═══ Data supplied ═══

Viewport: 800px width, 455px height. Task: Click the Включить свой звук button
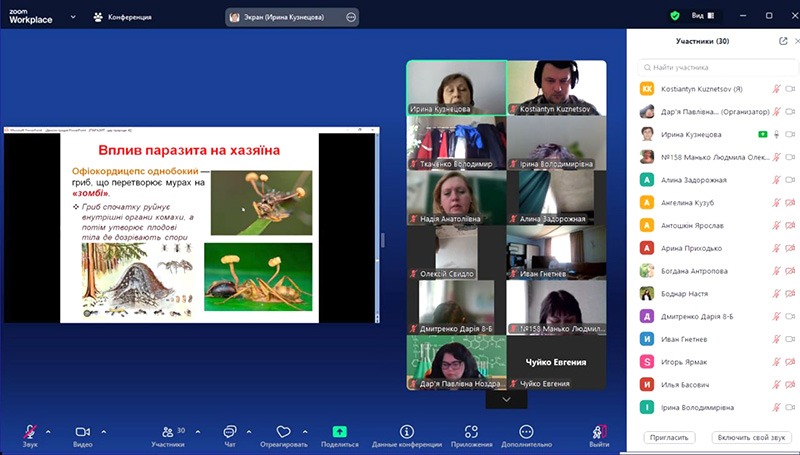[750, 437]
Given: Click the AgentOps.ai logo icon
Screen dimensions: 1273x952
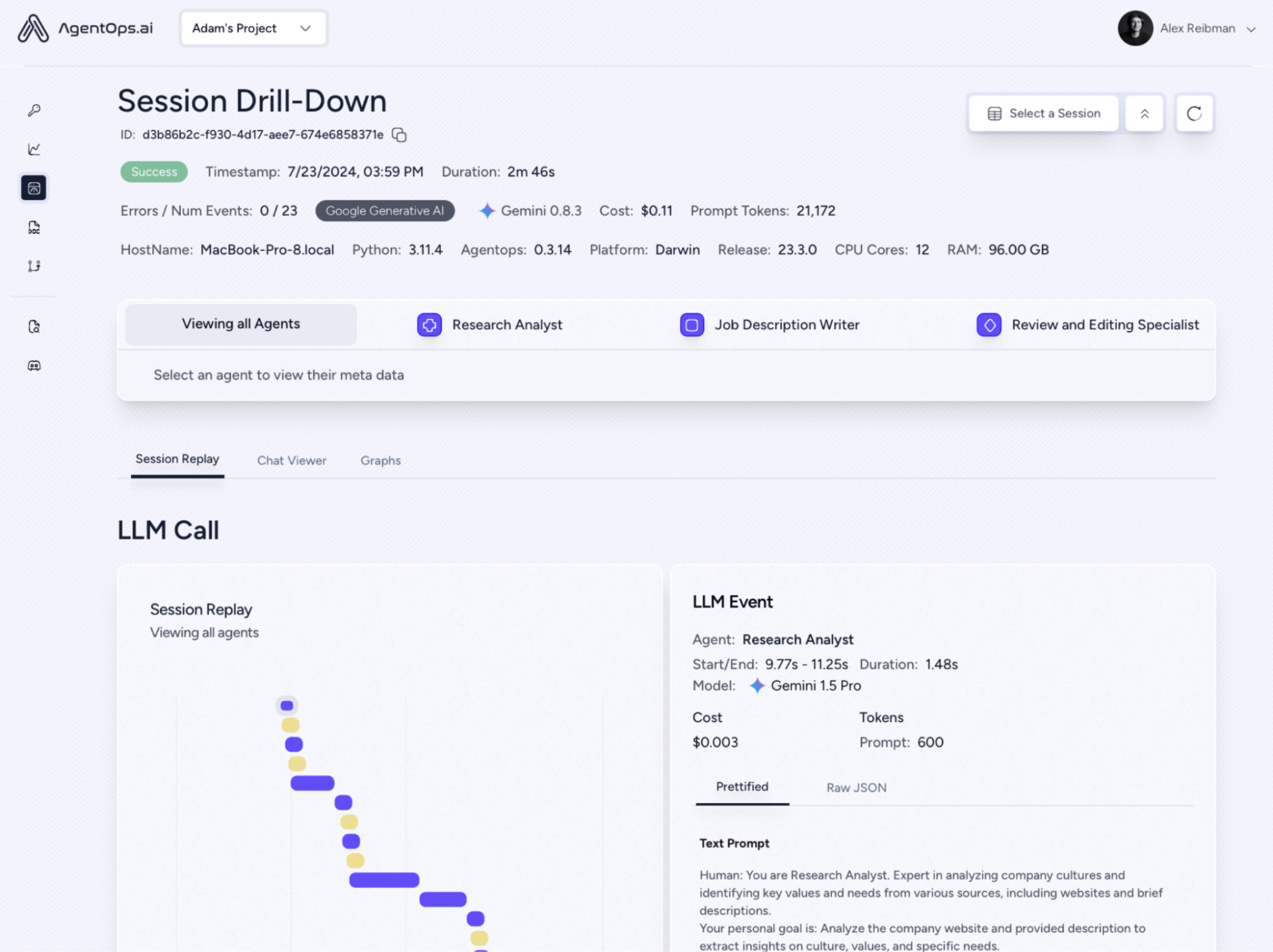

═══
═══ Data supplied ═══

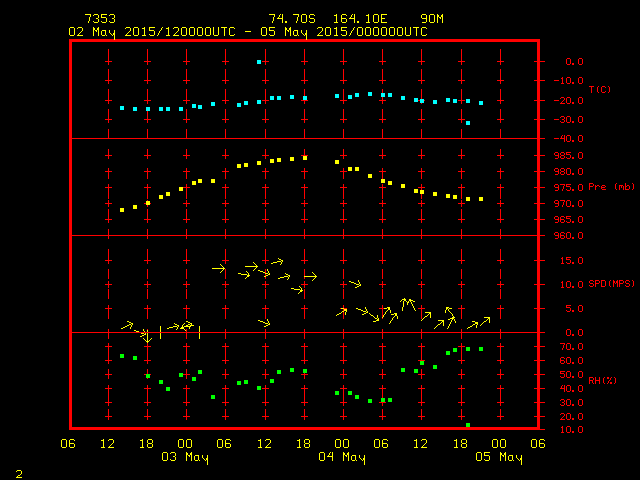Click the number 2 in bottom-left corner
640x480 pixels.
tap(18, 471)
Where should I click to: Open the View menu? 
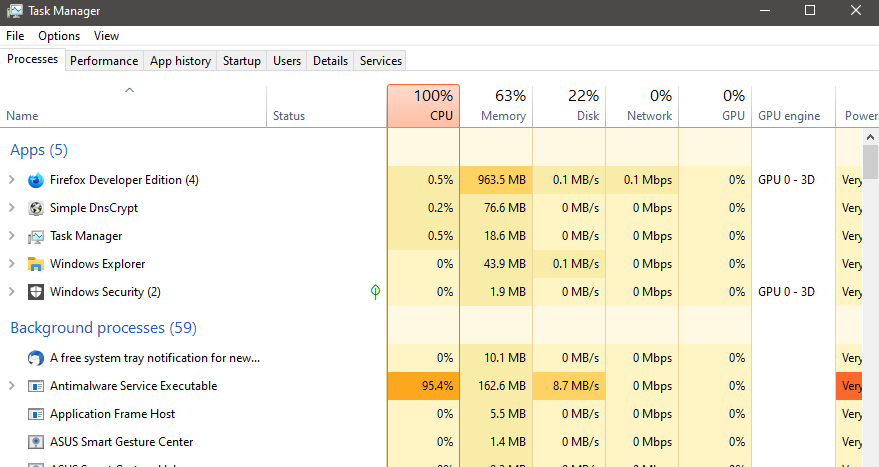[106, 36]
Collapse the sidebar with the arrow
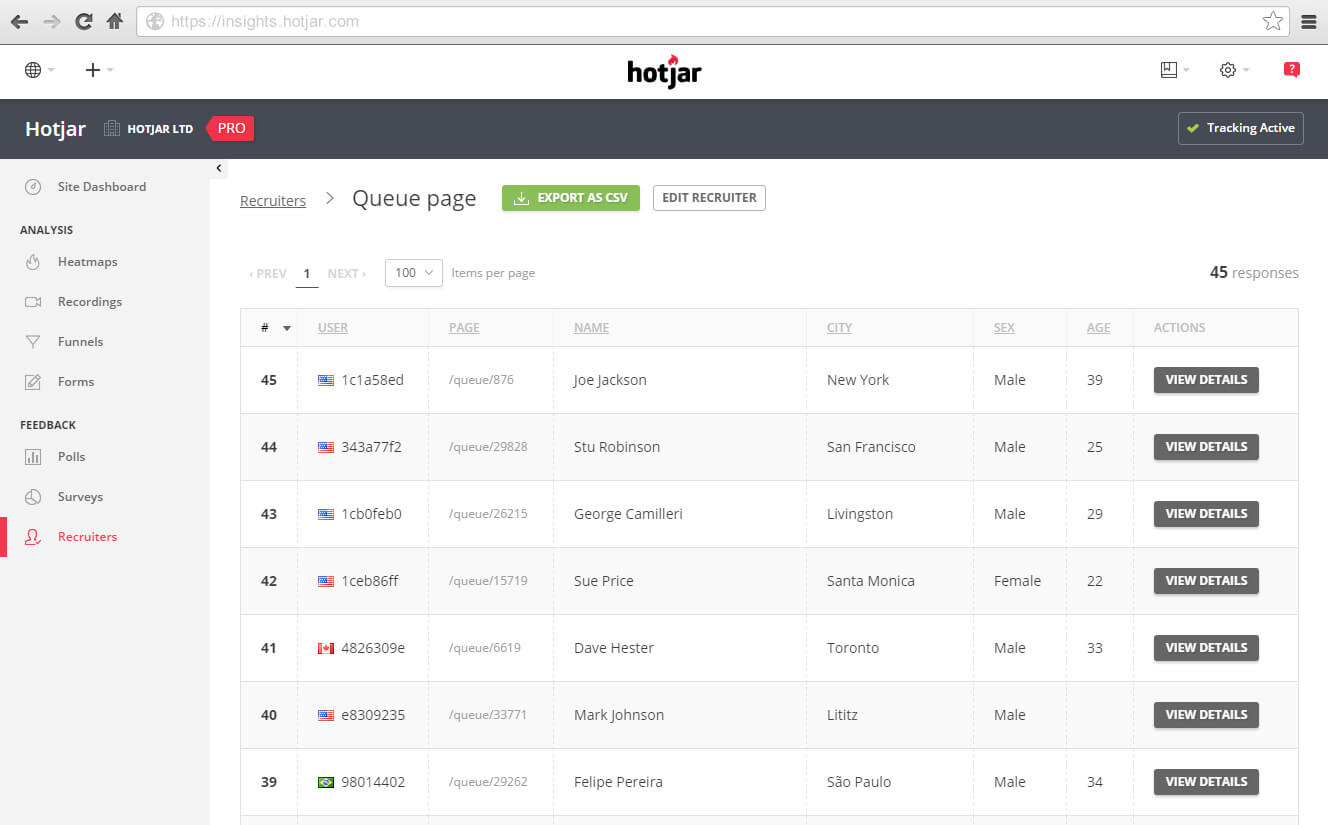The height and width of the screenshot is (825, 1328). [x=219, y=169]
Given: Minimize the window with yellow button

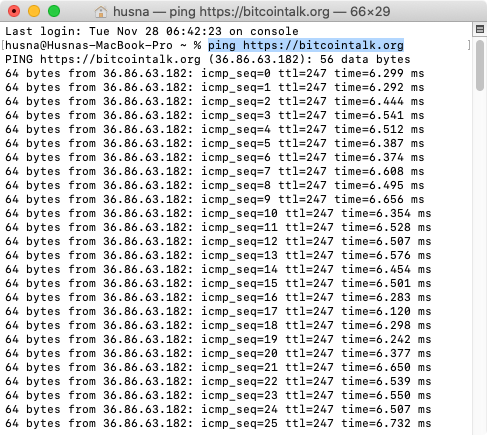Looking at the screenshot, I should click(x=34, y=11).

═══

Objective:
Please convert the data from the line with "Viewport: 800px width, 455px" to the line with "Screen dimensions: 1273x952", both included, into a Markdown table with the columns Row and Line, numbering each line and skipping blank ones. Omit the pictures from the table.

Result for this exercise:
| Row | Line |
|---|---|
| 1 | Viewport: 800px width, 455px height. Task: Click the Включить свой звук button |
| 2 | [750, 437] |
| 3 | Given: Click the AgentOps.ai logo icon |
| 4 | Screen dimensions: 1273x952 |